[TOKYO] Japan's banks may soon have an incentive to pay borrowers to accept loans, if they can raise funds at even cheaper rates.
Negative interest-rate lending has become more of a possibility since the Bank of Japan started levying charges on idle cash. Lenders can now borrow for three months in the Tokyo interbank market at a record-low 6 basis-point annualized rate, versus 17 basis points since the BOJ move in January.
They may eventually be able to be paid to borrow and then profit by paying less to lend, according to Credit Suisse Group AG, JPMorgan Chase & Co and SMBC Nikko Securities Inc.
"Banks paying interest to borrowers is possible if the Tibor goes negative," said Shinichiro Nakamura, a senior analyst in Tokyo at SMBC Nikko Securities, a unit of Japan's second- biggest lender by market value.
"Many large-cap companies in Japan are borrowing funds from banks around the same level as the Tibor."
The prospect of paying to lend isn't a cheerful one for Japanese banks, which already slowed their loan growth to 2 per cent in March amid shrinking profit margins and slumping confidence among customers.

# Rows

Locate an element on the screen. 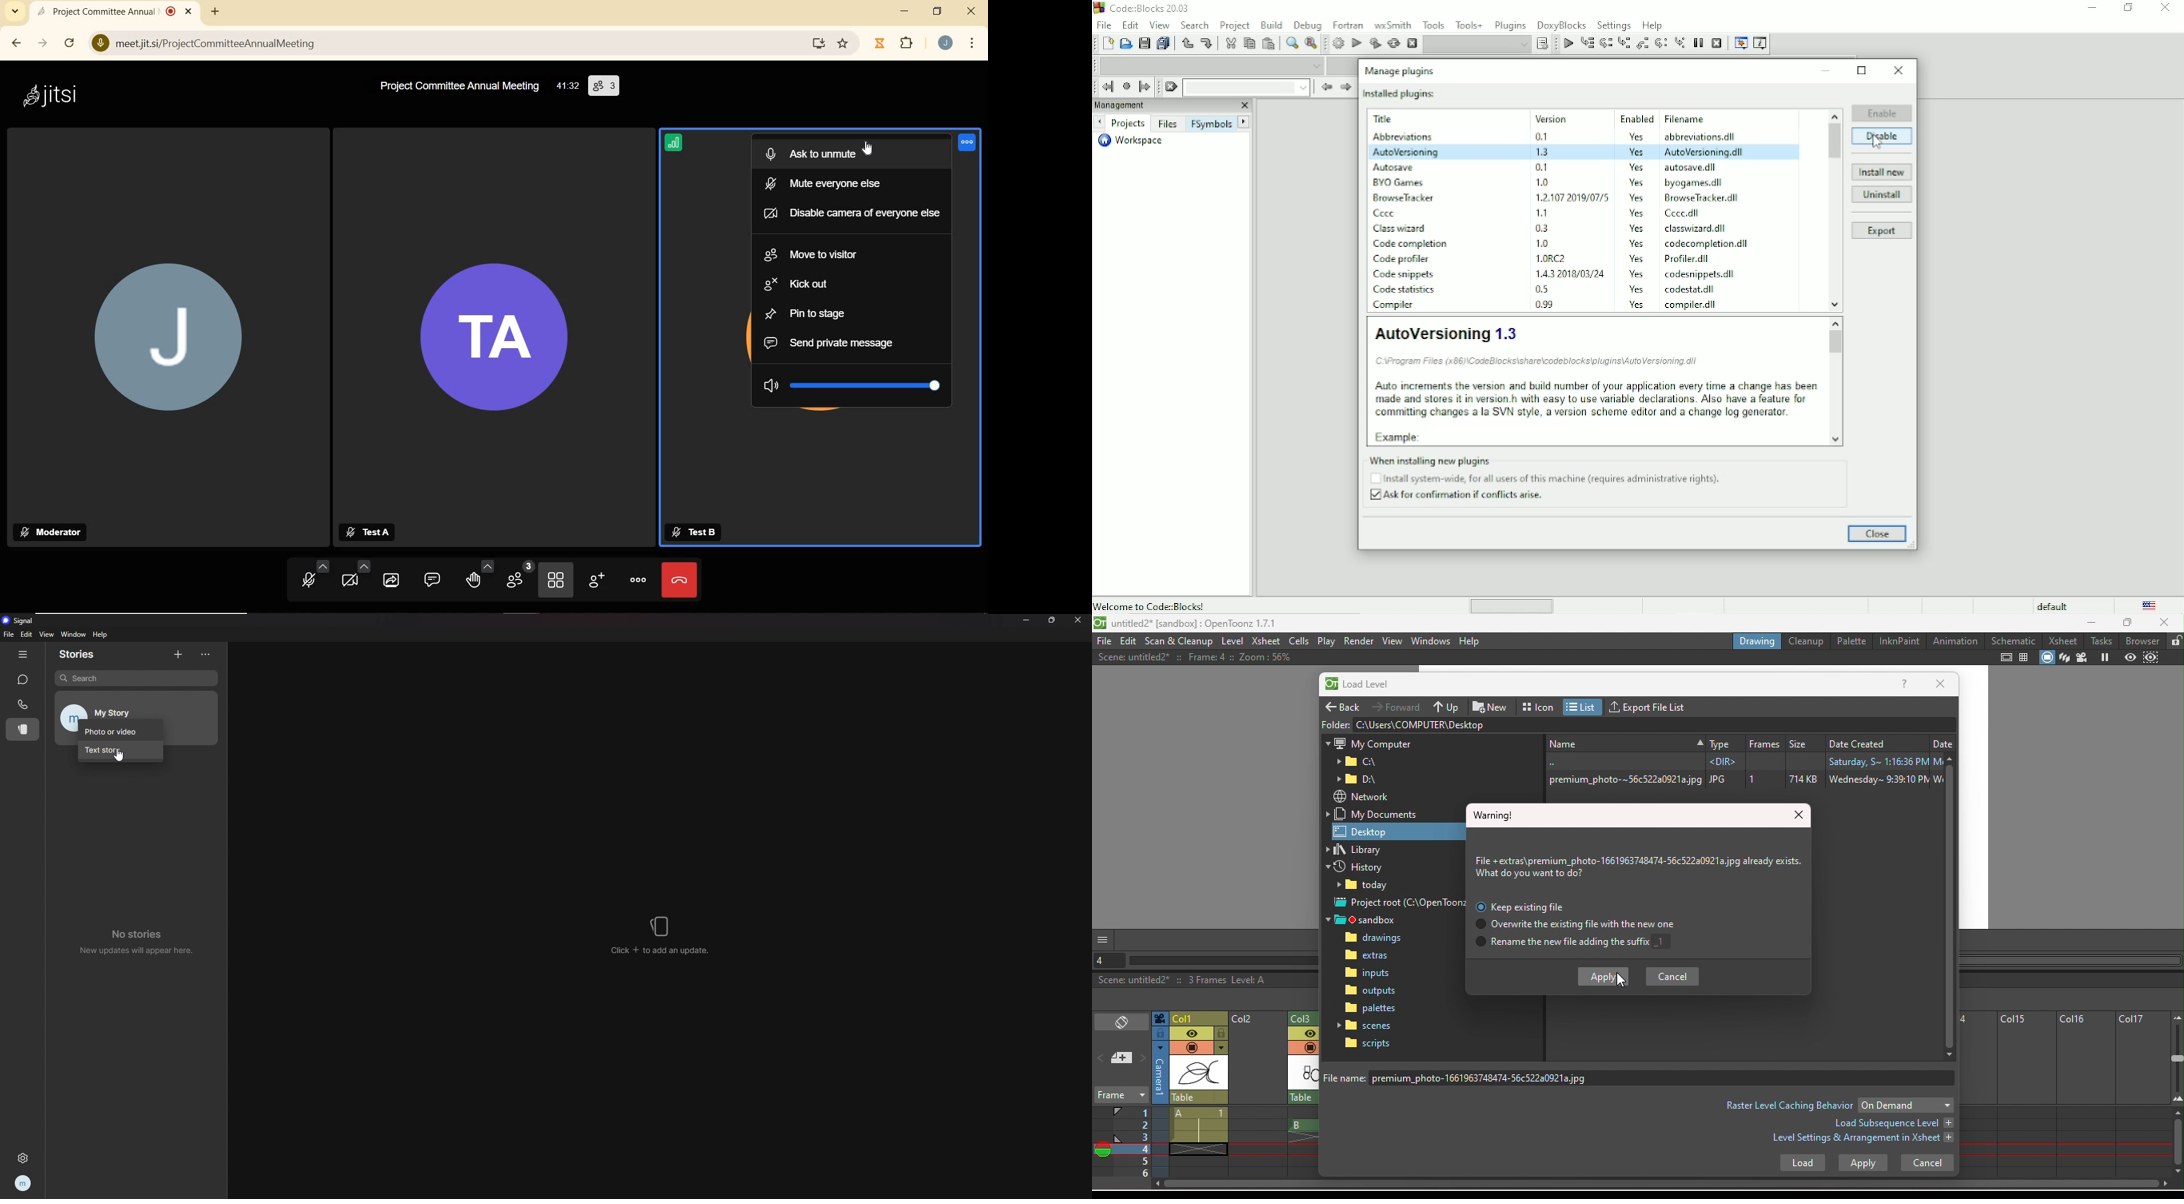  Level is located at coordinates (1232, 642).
---
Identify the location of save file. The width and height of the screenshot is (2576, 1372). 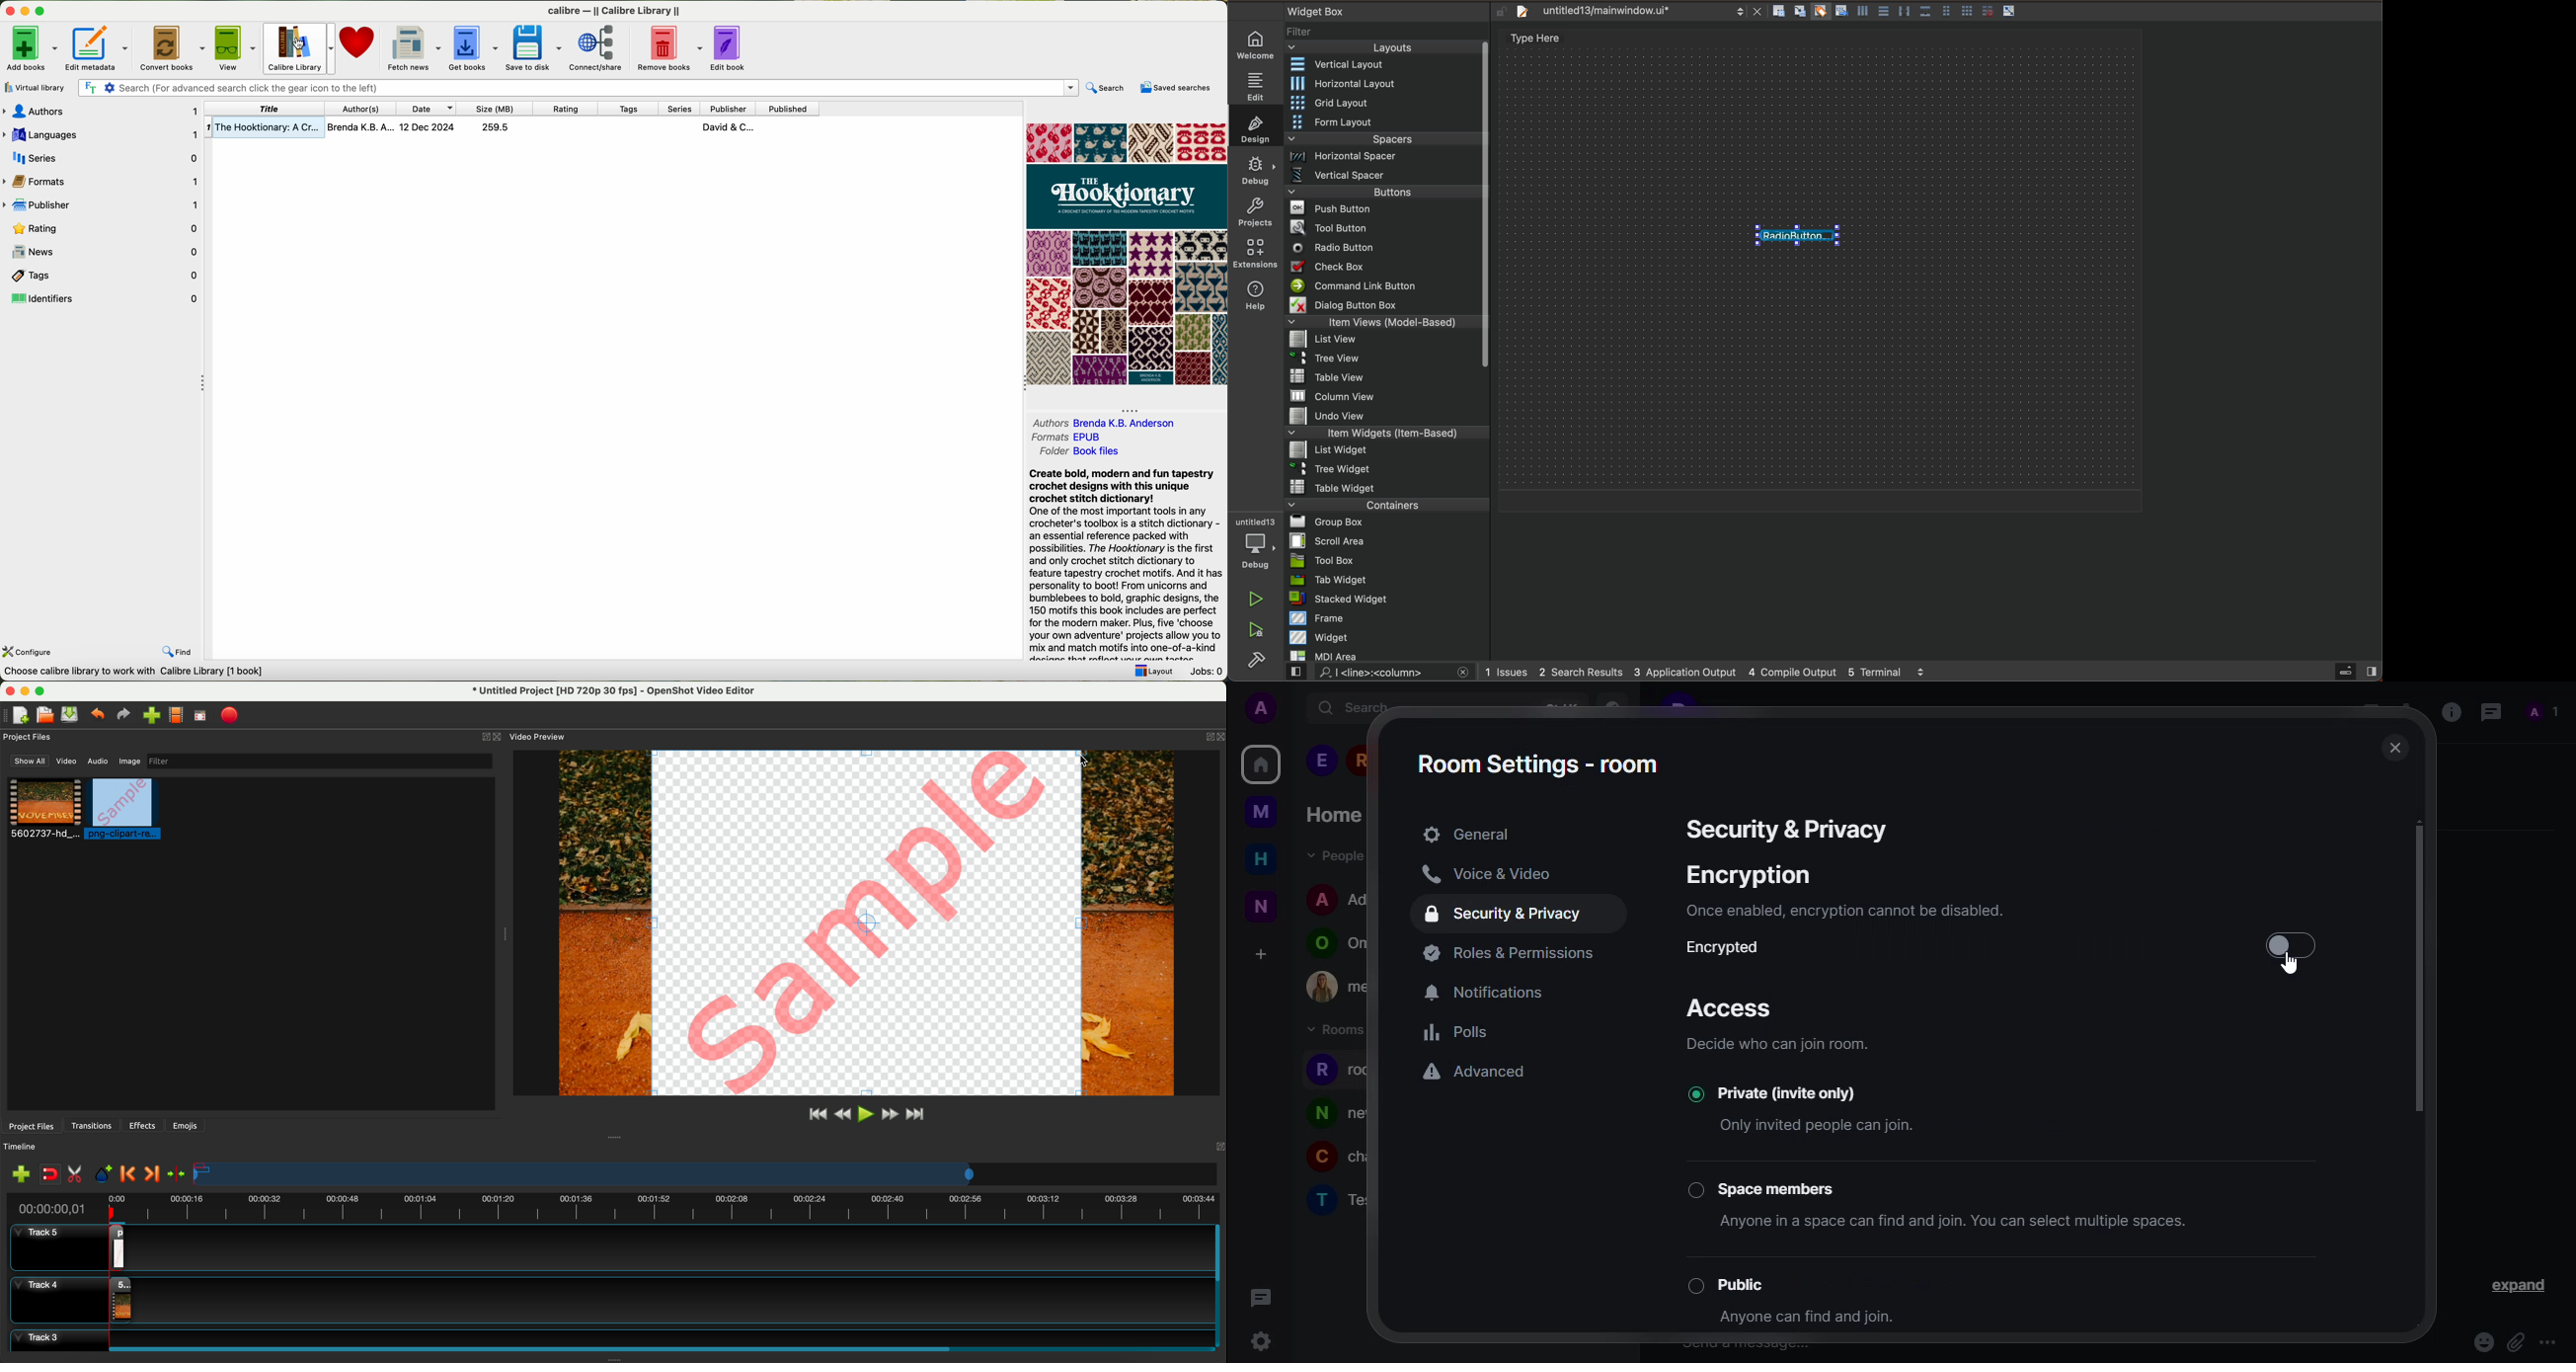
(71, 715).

# Task statement
Reproduce the passage on Japanese bank lending above from "Negative interest-rate lending" to "Nikko Securities Inc.".

# Finished exercise
Negative interest-rate lending has become more of a possibility since the Bank of Japan started levying charges on idle cash. Lenders can now borrow for three months in the Tokyo interbank market at a record-low 6 basis-point annualized rate, versus 17 basis points since the BOJ move in January.
They may eventually be able to be paid to borrow and then profit by paying less to lend, according to Credit Suisse Group AG, JPMorgan Chase & Co and SMBC Nikko Securities Inc.